That's a huge step from knowing the number of instructions that fit in a trace
cache of a CPU or when loop unrolling becomes optimal. Cache theory and
understanding how IEE 754 are basics and are fairly universal. It's completely
different from programming a fast subroutine in assembly optimized for a
specific processor generation.

------
wglb
There are lots of very good and detailed examples in this article, and some
very nice links for those interested in the actual low-level stuff.

But I am not sure where a lot of things he notes were ever "taught" in
universities or formally to those of us who were in the trenches.
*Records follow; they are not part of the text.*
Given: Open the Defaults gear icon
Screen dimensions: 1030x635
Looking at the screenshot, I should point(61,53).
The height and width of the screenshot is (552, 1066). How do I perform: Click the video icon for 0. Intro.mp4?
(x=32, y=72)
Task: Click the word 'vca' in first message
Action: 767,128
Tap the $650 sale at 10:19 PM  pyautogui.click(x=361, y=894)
Much of the
hard-core low-level stuff was learned either on your own, or when you got into
an environment where it was necessary to know.
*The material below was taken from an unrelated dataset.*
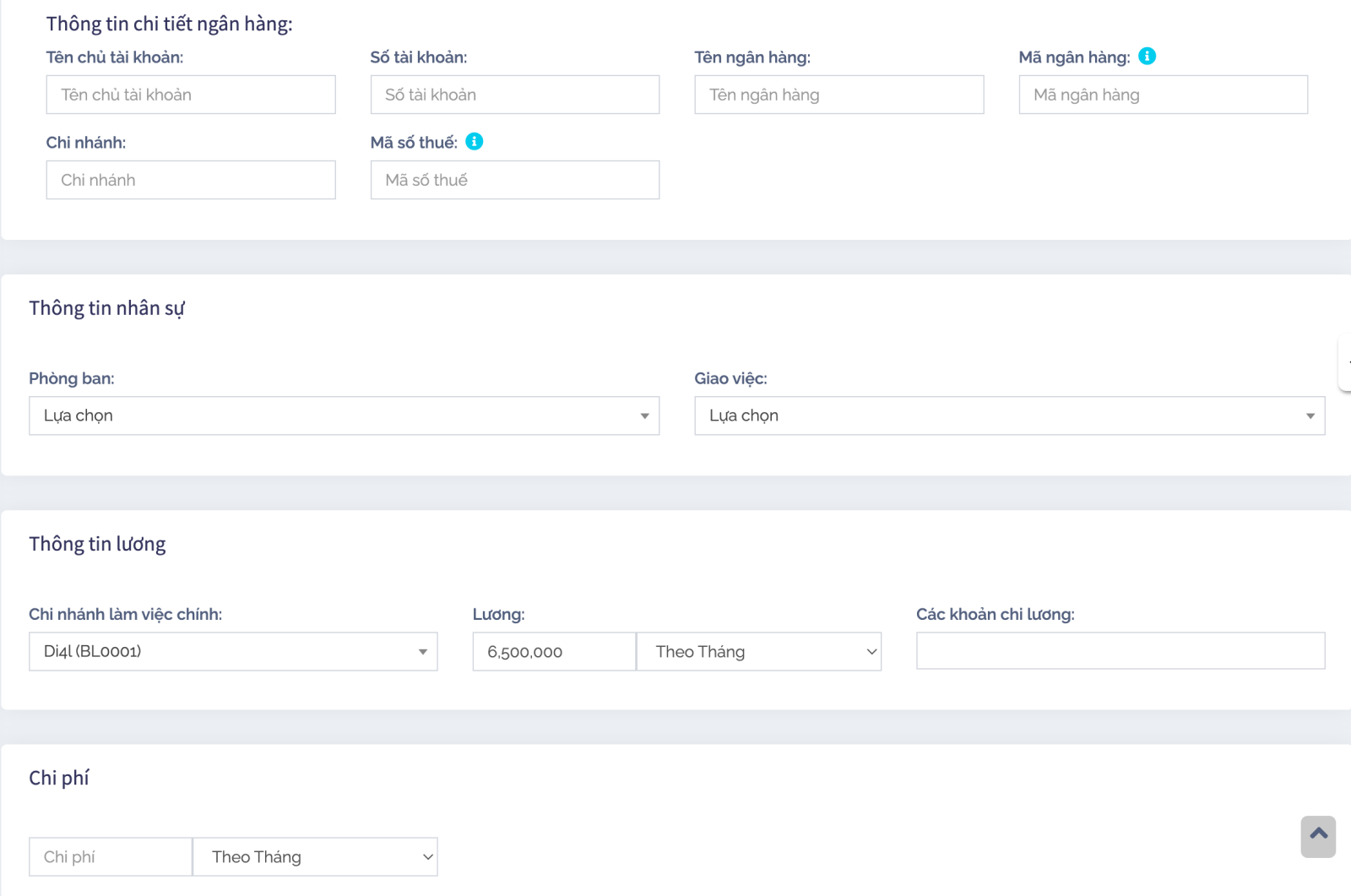Focus the Mã số thuế input field
1351x896 pixels.
(515, 180)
There are some additional skills that are falling by the wayside as well. One
is how to optimize instructions on a type 650 rotating drum computer. Or more
realistically, how to program co-routines in an interrupt-driven environment.
Or how to write a floating-point division routine if you are working on a 286
target that does not have a 287. Or what order to write items to a disk and
where to place them to minimize arm movement in a real-time data-driven
system.

I admit that some of these are actually less necessary now due to technology
being replaced, or machines being ridiculously faster.

But I was around when those technologies were necessary and useful (well, not
the 650, but almost). We built a real-time system in assembler that had to be
seriously well-optomized, and we had to modify the operating system to remove
hazardous a latency that was fogging our 2ms data sampling rate.

But you know, simultaneously with that were COBOL programmers who had to be
schooled in the idea that writing backups to tape was a good idea.

So there always has been a gap--this article suggests that this is something
new.

Having said all that, this is an excellent article, as it is a challenge to
programmers who would be better, and has a forest of valuable links to learn
more. (This site now bookmarked.)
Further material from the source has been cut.